Vous aurez sans doute noté la présence d'une zone intitulée « les racines des os brisés ». C'est un petit sobriquet que j'ai donné à cette partie de la cour qui a provoqué bien des foulures et des fractures aux lycéens. Pourquoi ? Et bien sachez qu'un arbre, ça possède des racines. Et qu'un grand et gros arbres, ça possède des grandes et grosses racines, à tel point qu'elles éclatent sans aucun mal les pavés de la cour. On se retrouve donc avec un fatras de pierres brisées et de dalles branlantes qui forment autant de pièges qu'il n'y a de pieds pour marcher dessus. C'est intelligent n'est-ce pas ? Remarquez, c'est très important de mettre de la verdure, sans ironie je suis totalement pour. Mais quitte à faire ça, pourquoi dépenser de l'argent dans un revêtement de basse qualité alors qu'un simple parterre de gravier et de terre aurait largement fait l'affaire ? Et oui, si l'architecte avait eu plus de bon sens que de frénésie pseudo artistique, il aurait lié efficacité et sécurité. Il faut croire que cette personne était à son domaine ce que je suis à la boxe thaïe.

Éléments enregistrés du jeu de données
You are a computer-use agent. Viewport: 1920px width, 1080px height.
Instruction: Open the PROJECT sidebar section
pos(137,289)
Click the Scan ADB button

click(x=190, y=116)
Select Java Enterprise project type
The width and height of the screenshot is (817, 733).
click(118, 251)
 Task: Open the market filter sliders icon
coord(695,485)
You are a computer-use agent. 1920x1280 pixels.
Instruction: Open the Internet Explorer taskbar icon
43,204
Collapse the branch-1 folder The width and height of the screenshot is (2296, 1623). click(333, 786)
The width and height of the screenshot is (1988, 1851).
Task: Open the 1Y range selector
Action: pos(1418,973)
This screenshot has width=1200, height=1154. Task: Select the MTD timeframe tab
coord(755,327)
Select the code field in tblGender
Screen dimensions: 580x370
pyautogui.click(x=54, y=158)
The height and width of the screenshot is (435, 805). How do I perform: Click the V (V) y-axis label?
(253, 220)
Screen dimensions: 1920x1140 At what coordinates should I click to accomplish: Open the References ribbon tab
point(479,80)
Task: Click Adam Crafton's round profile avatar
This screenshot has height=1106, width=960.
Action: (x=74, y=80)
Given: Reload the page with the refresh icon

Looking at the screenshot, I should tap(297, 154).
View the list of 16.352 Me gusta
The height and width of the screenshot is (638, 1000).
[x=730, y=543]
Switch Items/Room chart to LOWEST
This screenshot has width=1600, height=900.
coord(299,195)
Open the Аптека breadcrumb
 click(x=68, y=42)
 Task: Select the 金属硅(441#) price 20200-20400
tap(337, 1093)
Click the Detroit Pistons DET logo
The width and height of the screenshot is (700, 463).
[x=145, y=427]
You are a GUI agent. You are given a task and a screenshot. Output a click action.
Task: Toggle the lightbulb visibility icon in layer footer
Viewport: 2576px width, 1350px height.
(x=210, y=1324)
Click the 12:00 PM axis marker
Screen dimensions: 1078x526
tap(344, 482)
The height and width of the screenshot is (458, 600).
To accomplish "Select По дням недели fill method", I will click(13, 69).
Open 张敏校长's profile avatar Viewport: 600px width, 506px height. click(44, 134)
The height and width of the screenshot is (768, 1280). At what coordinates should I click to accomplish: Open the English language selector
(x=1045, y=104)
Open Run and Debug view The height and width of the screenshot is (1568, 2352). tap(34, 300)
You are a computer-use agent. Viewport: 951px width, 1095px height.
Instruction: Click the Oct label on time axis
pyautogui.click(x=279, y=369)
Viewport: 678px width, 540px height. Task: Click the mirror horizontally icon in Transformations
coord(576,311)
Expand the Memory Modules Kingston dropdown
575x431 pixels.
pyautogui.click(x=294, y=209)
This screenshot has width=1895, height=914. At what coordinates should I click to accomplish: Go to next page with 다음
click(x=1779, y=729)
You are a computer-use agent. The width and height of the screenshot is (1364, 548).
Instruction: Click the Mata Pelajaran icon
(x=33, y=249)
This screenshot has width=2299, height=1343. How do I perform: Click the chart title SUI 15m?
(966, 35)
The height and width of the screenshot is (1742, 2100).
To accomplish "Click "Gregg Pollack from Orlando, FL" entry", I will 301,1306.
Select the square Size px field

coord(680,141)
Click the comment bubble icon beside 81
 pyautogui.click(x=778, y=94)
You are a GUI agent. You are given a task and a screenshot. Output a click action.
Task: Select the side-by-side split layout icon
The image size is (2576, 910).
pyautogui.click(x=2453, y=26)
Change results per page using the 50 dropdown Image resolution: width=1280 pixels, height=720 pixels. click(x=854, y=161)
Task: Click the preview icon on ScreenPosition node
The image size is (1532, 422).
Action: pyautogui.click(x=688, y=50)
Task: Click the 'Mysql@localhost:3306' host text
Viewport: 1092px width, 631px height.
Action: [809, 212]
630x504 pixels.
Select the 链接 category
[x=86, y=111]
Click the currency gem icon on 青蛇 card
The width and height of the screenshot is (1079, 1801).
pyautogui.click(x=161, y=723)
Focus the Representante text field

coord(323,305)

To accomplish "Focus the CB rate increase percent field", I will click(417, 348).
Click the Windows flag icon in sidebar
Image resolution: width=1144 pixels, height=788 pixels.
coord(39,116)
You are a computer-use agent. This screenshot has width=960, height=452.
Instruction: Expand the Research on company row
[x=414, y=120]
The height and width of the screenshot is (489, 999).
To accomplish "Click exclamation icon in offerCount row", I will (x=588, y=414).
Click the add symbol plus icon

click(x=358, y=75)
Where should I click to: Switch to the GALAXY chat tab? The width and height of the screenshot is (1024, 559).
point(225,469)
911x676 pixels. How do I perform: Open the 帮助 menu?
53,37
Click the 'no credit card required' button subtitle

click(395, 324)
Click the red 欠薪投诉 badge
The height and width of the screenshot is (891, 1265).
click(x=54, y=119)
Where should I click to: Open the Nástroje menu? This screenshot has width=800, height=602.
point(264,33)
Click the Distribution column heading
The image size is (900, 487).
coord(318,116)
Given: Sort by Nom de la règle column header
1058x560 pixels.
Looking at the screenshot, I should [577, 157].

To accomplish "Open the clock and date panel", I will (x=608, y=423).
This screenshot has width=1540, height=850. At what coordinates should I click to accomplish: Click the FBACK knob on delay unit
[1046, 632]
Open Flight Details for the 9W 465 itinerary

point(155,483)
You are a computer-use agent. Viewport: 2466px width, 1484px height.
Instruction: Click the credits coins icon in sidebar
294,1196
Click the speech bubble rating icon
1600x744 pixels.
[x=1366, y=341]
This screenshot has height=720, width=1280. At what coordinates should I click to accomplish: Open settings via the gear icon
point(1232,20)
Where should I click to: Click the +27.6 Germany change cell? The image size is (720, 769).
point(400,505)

- [Liste des tâches]:
A – Remplacez "Reload" par "Refresh" dans les lignes des données, en commençant à la ligne qui contient "This screenshot has width=1200, height=1154." et en vous arrêtant après celle qui contient "tap(337, 1093)". Redonnez uniquement ces lignes, sans autre modification.
B – Poursuivez l'extrait sur la cour du lycée et ses racines à partir de sa dernière phrase.

- [Réponses rédigées]:
A –
This screenshot has width=1200, height=1154. Task: Select the MTD timeframe tab
coord(755,327)
Select the code field in tblGender
Screen dimensions: 580x370
pyautogui.click(x=54, y=158)
The height and width of the screenshot is (435, 805). How do I perform: Click the V (V) y-axis label?
(253, 220)
Screen dimensions: 1920x1140 At what coordinates should I click to accomplish: Open the References ribbon tab
point(479,80)
Task: Click Adam Crafton's round profile avatar
This screenshot has height=1106, width=960.
Action: (x=74, y=80)
Given: Refresh the page with the refresh icon

Looking at the screenshot, I should tap(297, 154).
View the list of 16.352 Me gusta
The height and width of the screenshot is (638, 1000).
[x=730, y=543]
Switch Items/Room chart to LOWEST
This screenshot has width=1600, height=900.
coord(299,195)
Open the Аптека breadcrumb
 click(x=68, y=42)
 Task: Select the 金属硅(441#) price 20200-20400
tap(337, 1093)

B –
Finissons en beauté avec l'université ! Ici, c'était un peu comme le lycée : en théorie, tout était parfaitement accessible. Mais en pratique, j'ai dérouillé plus d'une fois. Pendant mes quatre années de licence (ouais, j'ai retapé la dernière car je me suis mis à World of Warcraft et au poker), j'ai du rester coincé dans l'ascenseur une bonne dizaine de fois. Cela aurait pu être le double, car la moitié du temps, celui-ci était en panne. À cette époque-là, je marchais encore plus difficilement qu'au lycée et j'avais besoin d'une canne. Imaginez ma peine quand je devais me résoudre à prendre les escaliers... Un ascenseur, c'est bien, un ascenseur qui marche tous les jours, c'est encore mieux !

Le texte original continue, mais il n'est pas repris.